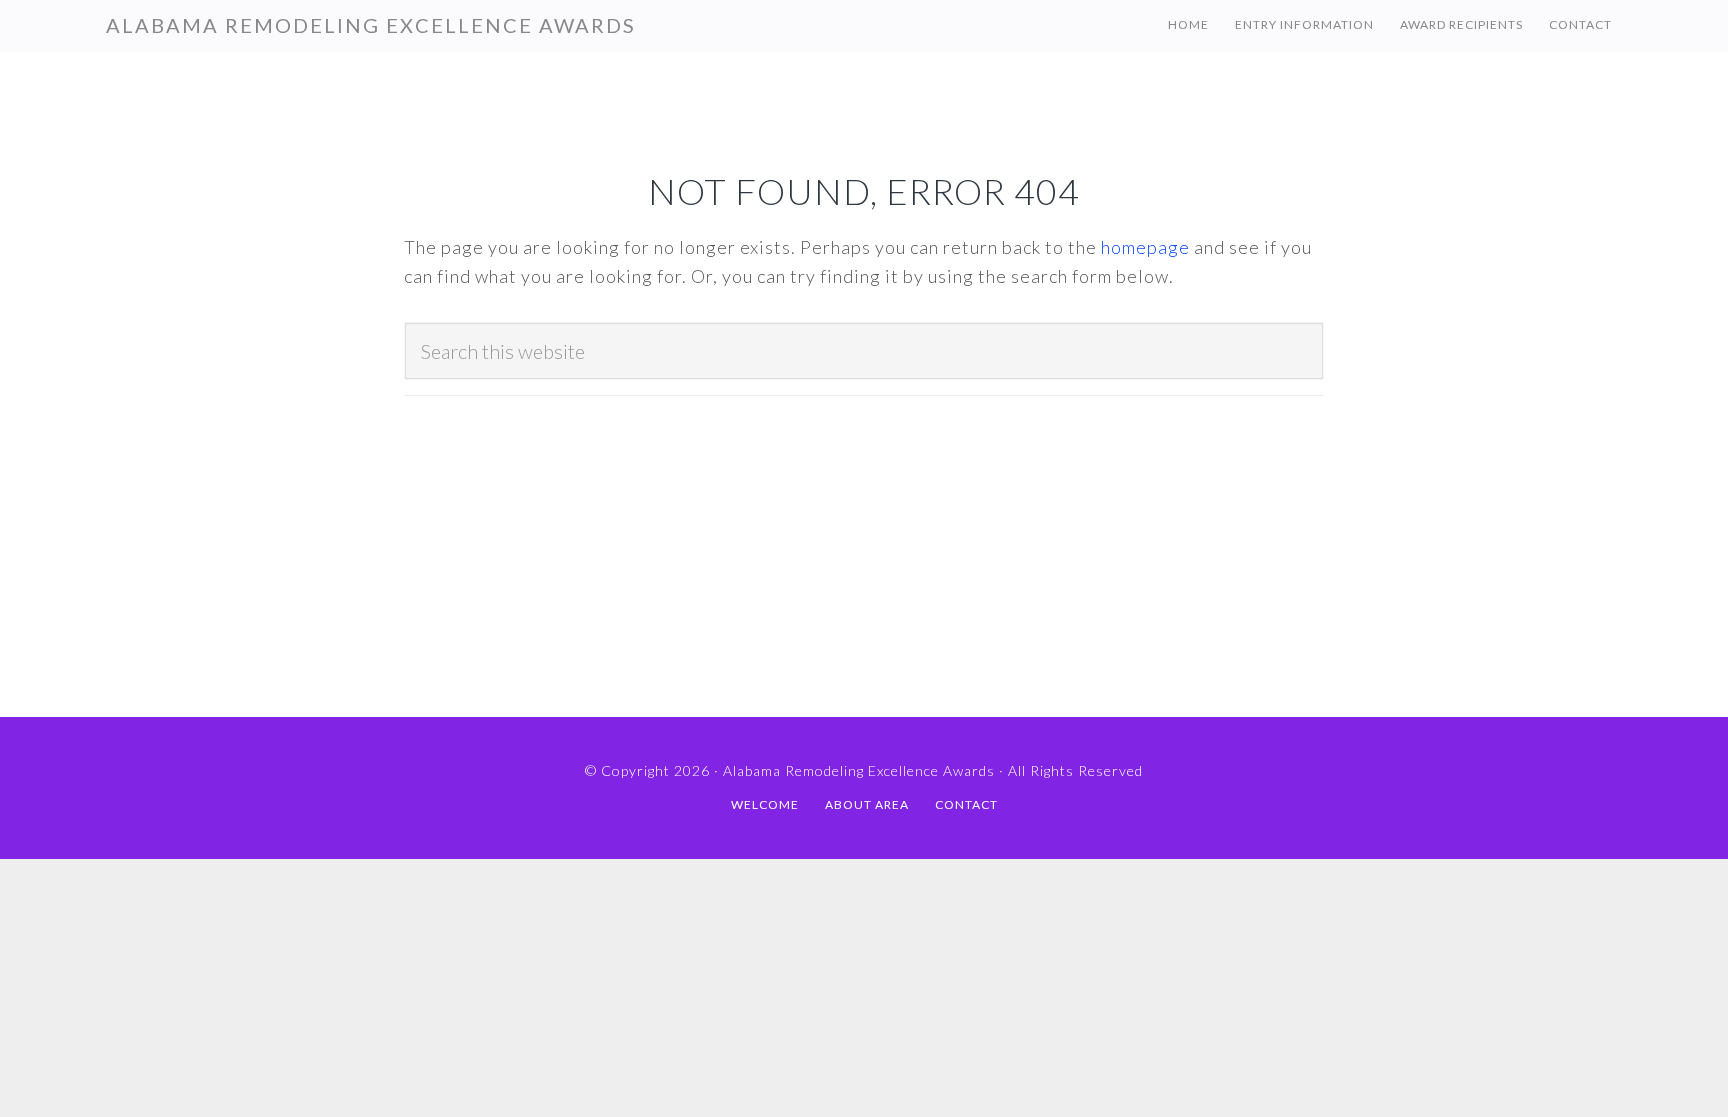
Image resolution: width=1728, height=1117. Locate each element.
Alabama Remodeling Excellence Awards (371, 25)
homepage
---
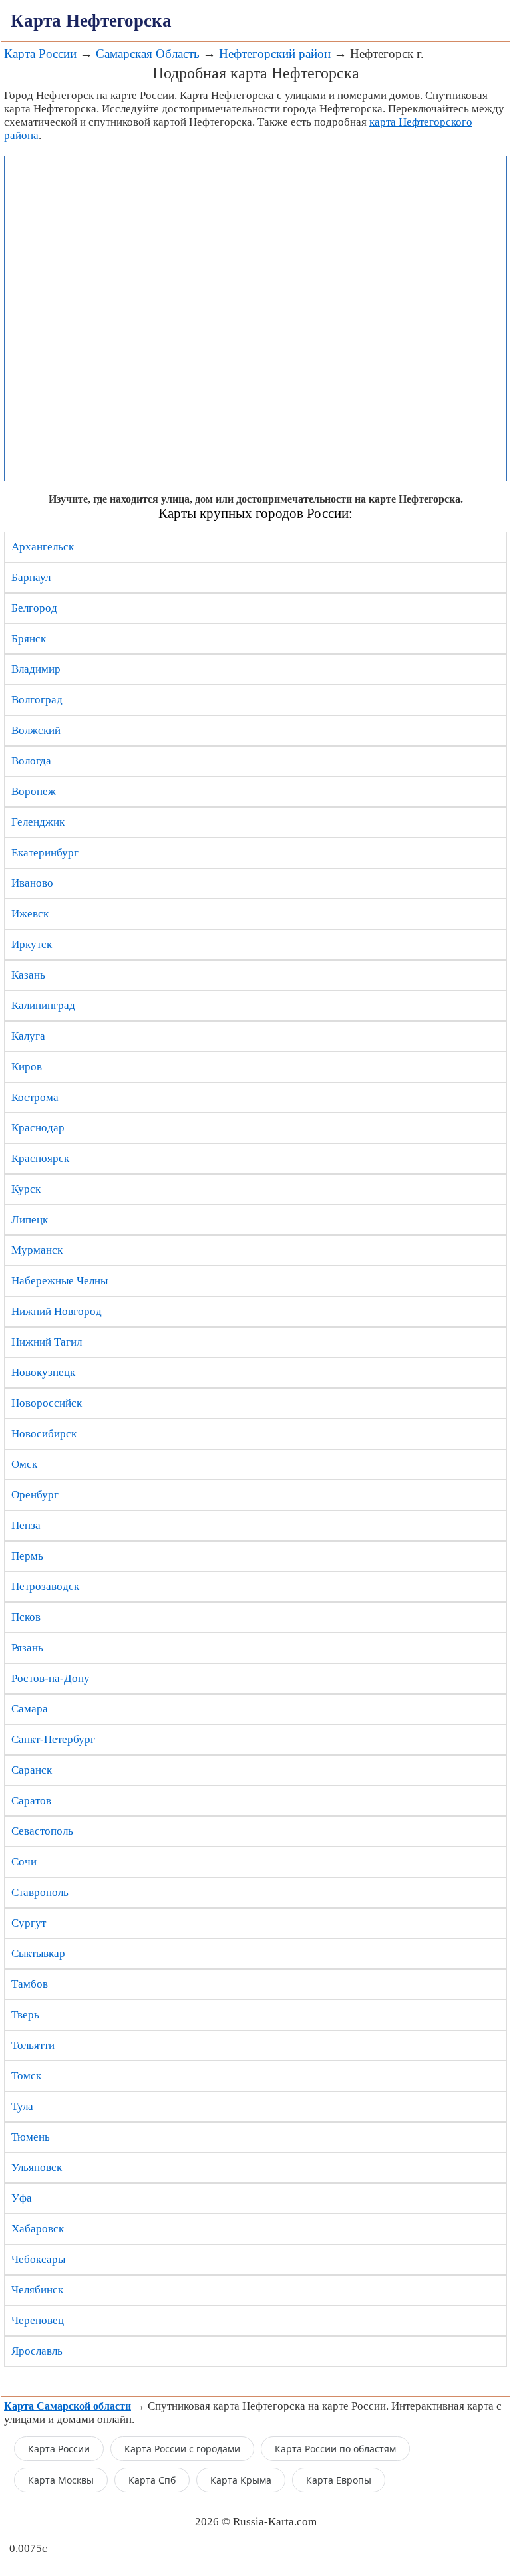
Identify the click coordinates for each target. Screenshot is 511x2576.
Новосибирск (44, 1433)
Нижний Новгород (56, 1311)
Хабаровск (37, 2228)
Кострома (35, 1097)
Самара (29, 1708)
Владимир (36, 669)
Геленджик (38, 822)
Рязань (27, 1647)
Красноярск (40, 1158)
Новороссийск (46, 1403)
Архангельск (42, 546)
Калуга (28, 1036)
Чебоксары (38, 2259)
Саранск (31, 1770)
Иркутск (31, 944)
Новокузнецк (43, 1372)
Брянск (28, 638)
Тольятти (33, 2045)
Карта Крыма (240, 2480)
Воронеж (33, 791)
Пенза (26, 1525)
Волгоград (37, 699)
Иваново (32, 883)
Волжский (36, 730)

- **PROBLEM DESCRIPTION**:
Please return only the lines above, starting at the line that has "Identify the click" and ending at the line that has "Брянск (28, 638)", keeping both and leaving each one unchanged.

- **TASK OUTPUT**:
Identify the click coordinates for each target. Screenshot is 511x2576.
Новосибирск (44, 1433)
Нижний Новгород (56, 1311)
Хабаровск (37, 2228)
Кострома (35, 1097)
Самара (29, 1708)
Владимир (36, 669)
Геленджик (38, 822)
Рязань (27, 1647)
Красноярск (40, 1158)
Новороссийск (46, 1403)
Архангельск (42, 546)
Калуга (28, 1036)
Чебоксары (38, 2259)
Саранск (31, 1770)
Иркутск (31, 944)
Новокузнецк (43, 1372)
Брянск (28, 638)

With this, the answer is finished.